UCSD developed a program to alleviate chronic, major vessel thromboembolic pulmonary hypertension by pulmonary thromboendarterectomy in 1970. Since that time, multiple evolutionary changes in the diagnostic evaluation, surgical approach and postoperative management have been implemented, and today the operation is considered curative and greatly superior to transplantation for this condition. Current techniques of operation have made the procedure relatively safe.
While medical therapy for pulmonary hypertension caused by pulmonary vascular occlusion is generally unsatisfactory and palliative only, surgical therapy—PTE—is curative. During the first 20 years of UCSD’s pulmonary endarterectomy program, only 188 patients underwent the procedure. With the increased recognition of the disease and the success of operative therapy, however, more than 1,500 operations have been done since 1990 at our center. We are unquestionably the world leader in performing this technically demanding yet highly successful treatment for pulmonary hypertension caused by chronic pulmonary thromboembolic disease. We currently believe that there is no degree of embolic occlusion within the pulmonary vascular tree that is inaccessible and no degree of right ventricular impairment or any level of pulmonary vascular resistance that is inoperable.
Although pulmonary transplantation is still used in some centers for patients with thromboembolic disease, we consider that treatment to be outdated. In good hands, the endarterectomy operation has a lower operative mortality rate than lung transplantation, it can be done electively without the wait for a donor, and the long-term problems associated with rejection and immunosuppressive drugs are eliminated. In addition, the mortality rate for transplantation (and especially double lung transplantation) as a therapeutic strategy should include patients on the waiting list and is therefore much higher than is generally reported.
As a patient of UCSD’s PTE program, you will work directly with the doctors, nurses and case managers involved in the multidisciplinary UCSD team. We pride ourselves on the personal attention given to each patient and his or her family members. Moreover, we will work closely with your personal physician so that when you return home your doctor will have a thorough understanding of the care you received at UCSD, as well as the follow up regimen required.

########

■ Directions
A. Answer these questions from the text on UCSD's pulmonary thromboendarterectomy program:
(i) In what year did UCSD develop the program?
(ii) How many patients underwent the procedure during the program's first 20 years?
(iii) Which treatment for thromboembolic disease does the text call outdated?
B. Translate this sentence from the UCSD pulmonary thromboendarterectomy text into Spanish: "Current techniques of operation have made the procedure relatively safe."

■ Information provided
########

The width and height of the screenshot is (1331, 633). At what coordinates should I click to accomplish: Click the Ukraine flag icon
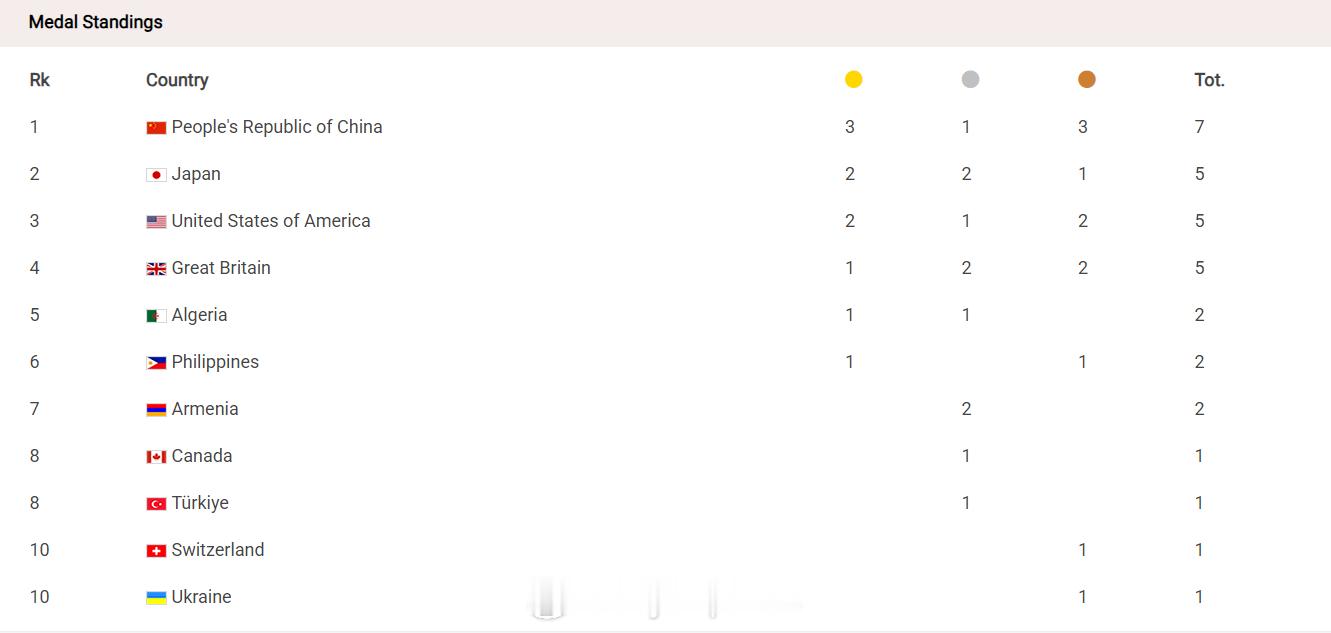156,598
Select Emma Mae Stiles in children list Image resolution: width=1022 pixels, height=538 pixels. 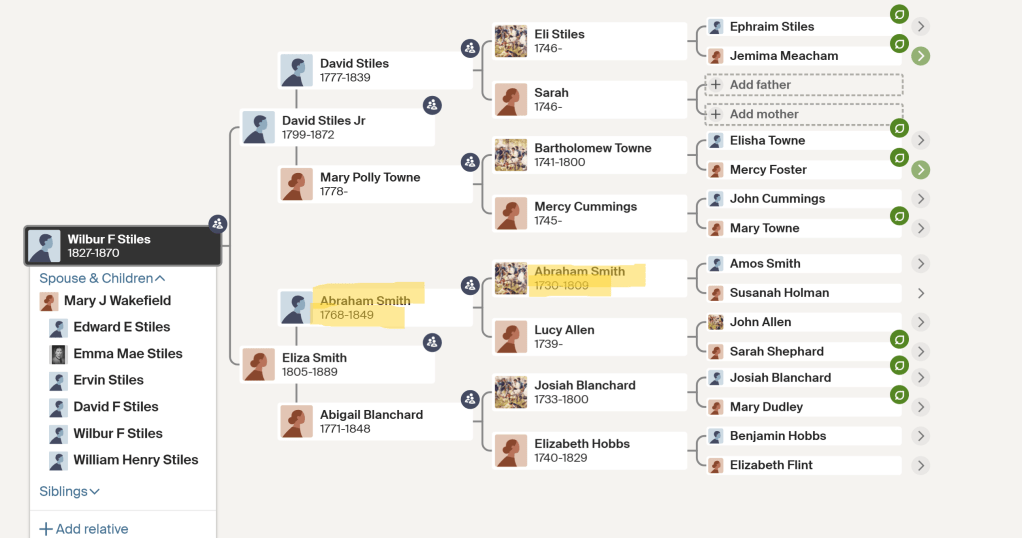point(128,354)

########

■ Task-by-task results
A.
(i) 1970
(ii) 188 patients
(iii) Pulmonary transplantation

B. Las técnicas quirúrgicas actuales han hecho que el procedimiento sea relativamente seguro.